*TASK REQUIREMENTS*:
**A.** From the propolis thread, reproduce the stretch from "## buz (Dec" through "any further info.".
**B.** Name every distinct user who posted in the propolis thread.

# Propolis questions- Extracting propolis- Alcohol free



## Aspera (Aug 1, 2005)

Nothing about propolis is remotely pure. It is a collected mixture of highly variable components which always contains a variety of particles, including wax. There are a variety of ways to create propolis extracts but all would include the use of some solvent or water. Gently warming propolis in ethanol is one of the safest and easiest home methods because propolis is nearly insoluble in water.


----------



## kc in wv (Feb 1, 2006)

Samak
According to a book I have on propolis you need to let it set for at least 10 days or longer in a warm location. If you use food grade alcohol or gin, vodka or some other spirit that is 70 proof or more, you can ingest the tincture made.


----------



## gardenbees (May 8, 2005)

You can also extract it in veggie oil. Just gently warm it for a few hours. The resulting oil will harden after coming to room temperature due to the beeswax in the propolis. I use this propolis oil as a preservative in the natural products I make. I'm sure that there is a different chemical make up of the oil vs the extract as certain components are probably more soluble in one over the other. Theresa.


----------



## buz (Dec 8, 2005)

OOOH--I'll have to try that. I made up some wax and shea butter/cocnut oil hand cream that grew a beard after a few weeks. I added a bit of propolis in an alcohol tincture...but it didn't realy mix in.

Extracting in olive oil might make the difference. My question please.......what ratio might be effective as preservative? I'm thinking like e/o --- very little by volume.
Thnx for any further info.


----------



## jim b (Oct 3, 2004)

samak -

PM-ed and e-mailed ya.
-j


----------



## gardenbees (May 8, 2005)

Buzz,
I use a very small amount, about 1% of the total volume. Any more than that and you impart a distinct propolis smell to the final product and also increase the chance of allergy to those that are sensitive. 

Samak,
I would highly recommend 'Bee Propolis-Natural Healing From the Hive' by James Fearnley. It's a short book but talks about the history of propolis and the different types of propolis that bees make and use. Apparently there are two and possible three different chemical formulations that the bees use in the hive depending on what it is being used for. Very fascinating. Theresa.

Theresa.

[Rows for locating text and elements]
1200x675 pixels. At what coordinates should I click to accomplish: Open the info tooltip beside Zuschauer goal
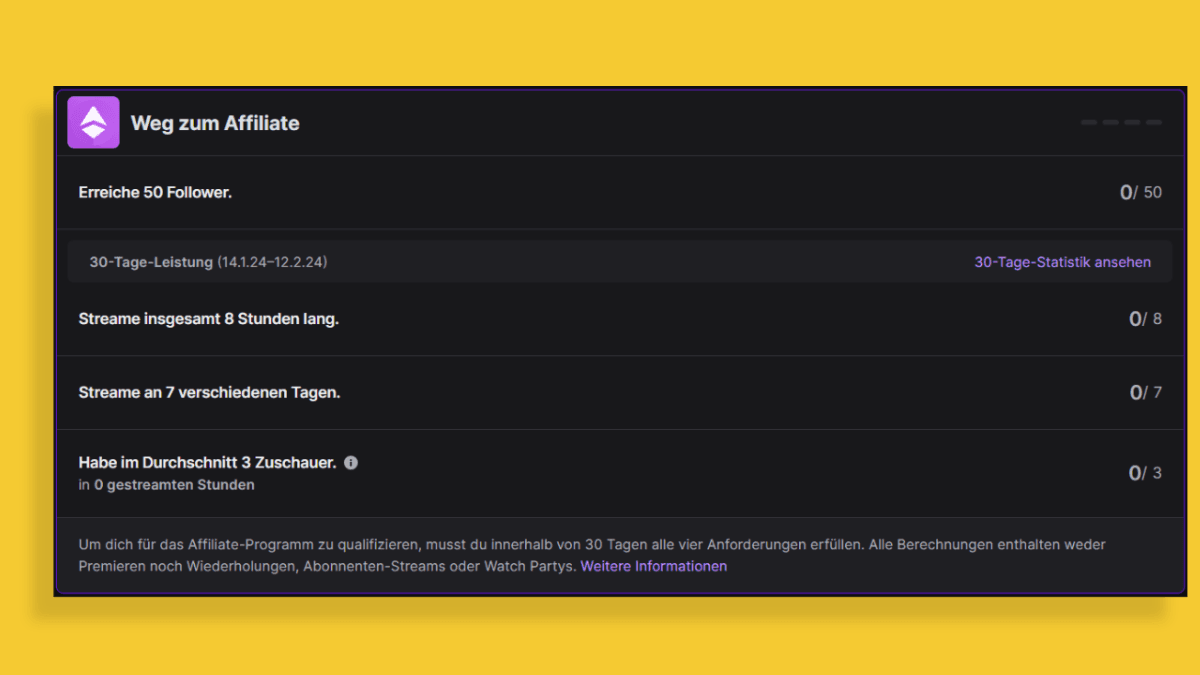(350, 462)
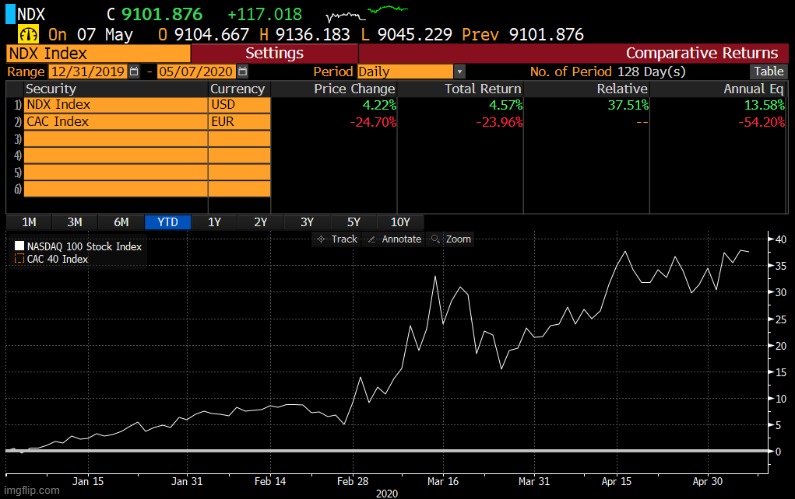Image resolution: width=795 pixels, height=499 pixels.
Task: Select the 6M range button
Action: pos(121,222)
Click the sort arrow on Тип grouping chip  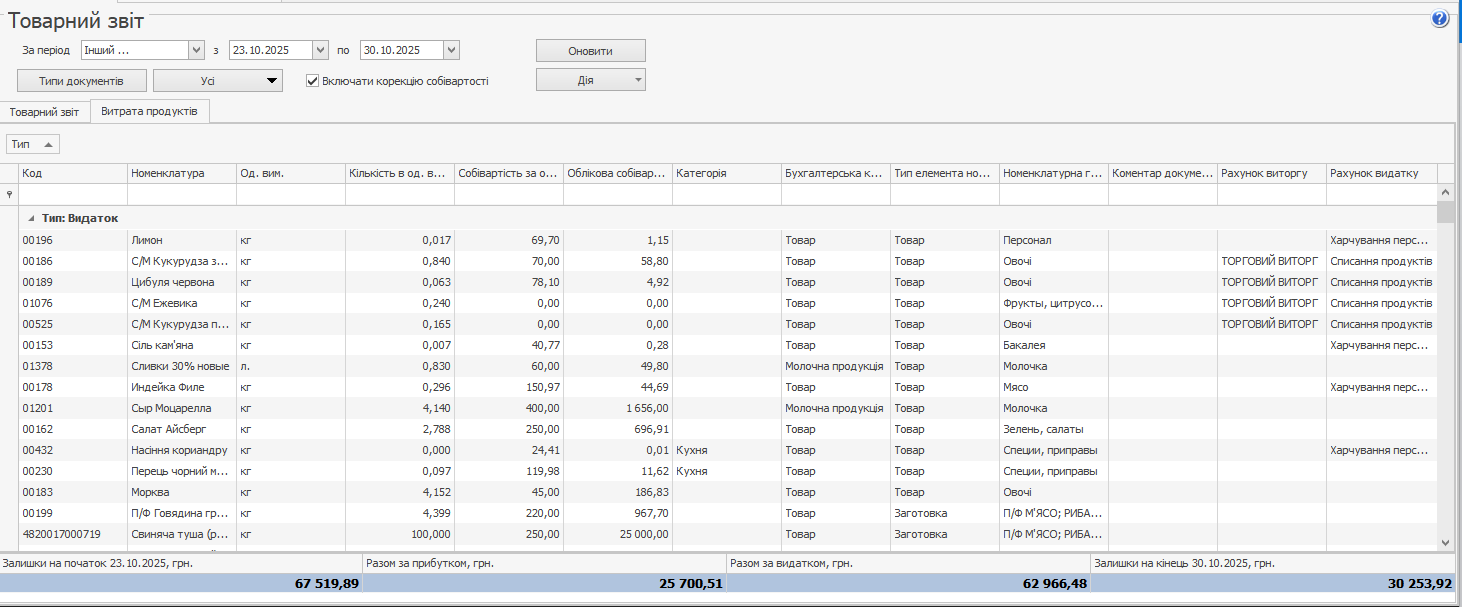48,145
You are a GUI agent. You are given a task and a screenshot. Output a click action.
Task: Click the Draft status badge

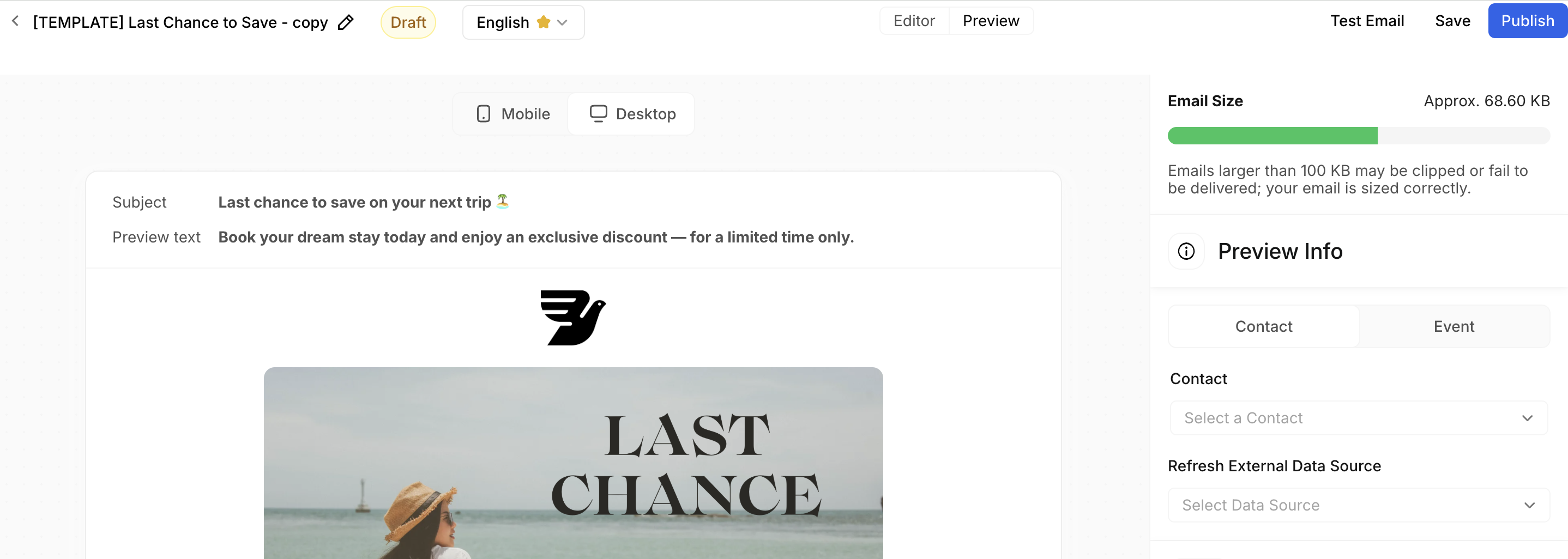tap(408, 22)
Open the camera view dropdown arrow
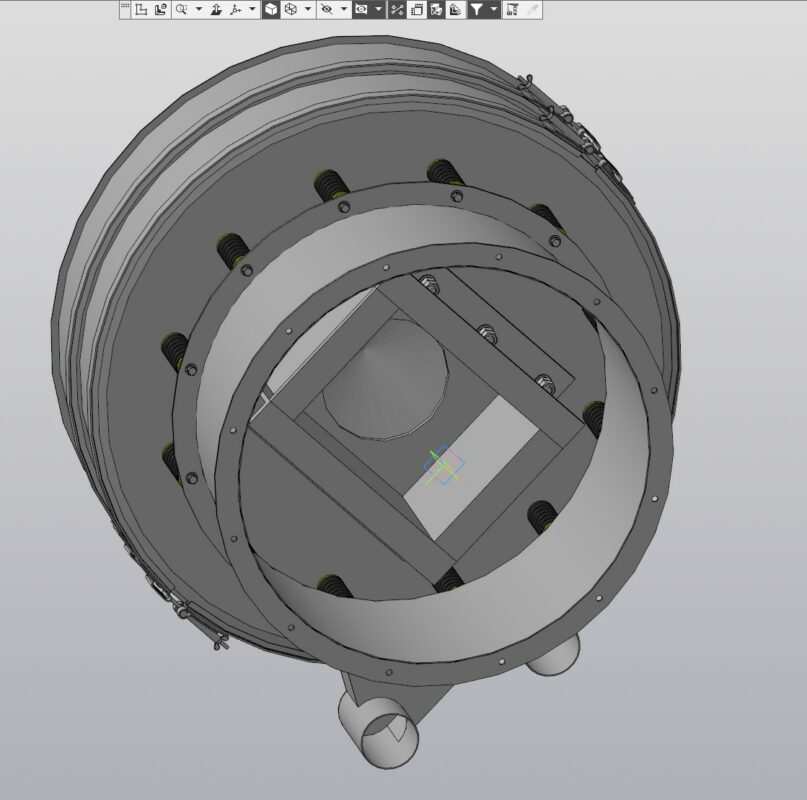Screen dimensions: 807x800 coord(379,9)
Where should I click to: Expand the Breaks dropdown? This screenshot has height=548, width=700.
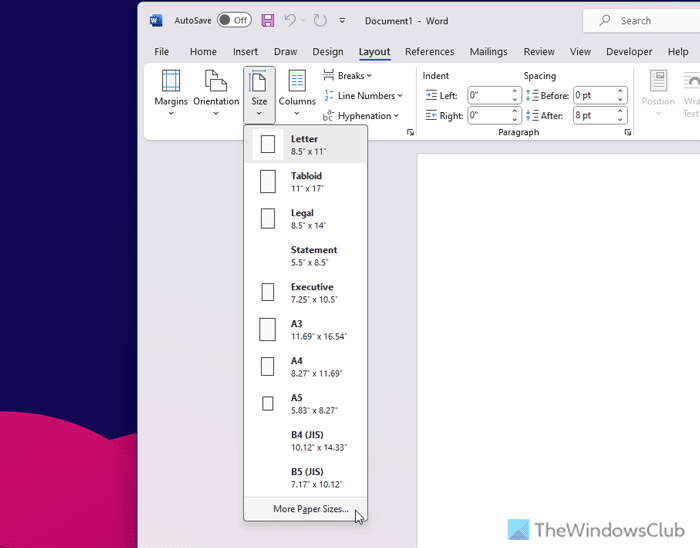point(348,76)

*TASK ANSWERS*:
**A.**
## buz (Dec 8, 2005)

OOOH--I'll have to try that. I made up some wax and shea butter/cocnut oil hand cream that grew a beard after a few weeks. I added a bit of propolis in an alcohol tincture...but it didn't realy mix in.

Extracting in olive oil might make the difference. My question please.......what ratio might be effective as preservative? I'm thinking like e/o --- very little by volume.
Thnx for any further info.

**B.** Aspera, kc in wv, gardenbees, buz, jim b